● **Document section**
────────────────────

What is the Western Wall?

A. The Western Wall, a.k.a. the Kotel (wall) or Wailing Wall, is the last remaining section of the Temple which sat atop Jerusalem’s Mt. Moriah. It is the holiest active site in Judaism today, and has no connection, archaeological, spiritual or otherwise, to any other religion. The 1st Temple was built in 825 BCE and was destroyed in 423 BCE. The 2nd Temple was built in 350 BCE and was destroyed in 70 CE. The 3rd Temple will be built by the Messiah (according to Chabad).

B. After the destruction of the Second Temple, G-d guaranteed the presence of the Shechinah (the Divine Presence) in the Western Wall. The Wall is thus a gateway to Heaven, a place where history springs to life, a place where avowed atheists shed unexplainable tears, a place where the totality of Jewish identity finds expression, and a place where prayers are answered. Ultimately, it is a symbol of G-d, and of the Jewish People: both are eternal, and the Western Wall is the eternity of G-d and of the Jewish People written in stone.

C. Contrary to public opinion, the Western Wall is not an actual part of the Temple itself–it is a segment of a retaining wall that ran along the Temple’s westernmost perimeter. Still, since this retaining wall was an integral part of the Temple compound, the ethereal sanctity of the Temple remains eternally embedded in its stones.

What do I do at the Western Wall?

────────────────────

● **Recorded information**
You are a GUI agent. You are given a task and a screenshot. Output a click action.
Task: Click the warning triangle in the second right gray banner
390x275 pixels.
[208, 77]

────────────────────

● **Exercise requirements**
Answer these questions using the Western Wall text above:
(a) In what year does the text say the 2nd Temple was destroyed?
(b) What does the text say G-d guaranteed would be present in the Western Wall after the destruction of the Second Temple?
(c) What kind of wall does the text say the Western Wall is a segment of?

● **Worked answer**
(a) 70 CE.
(b) The Shechinah (the Divine Presence).
(c) A retaining wall that ran along the Temple's westernmost perimeter.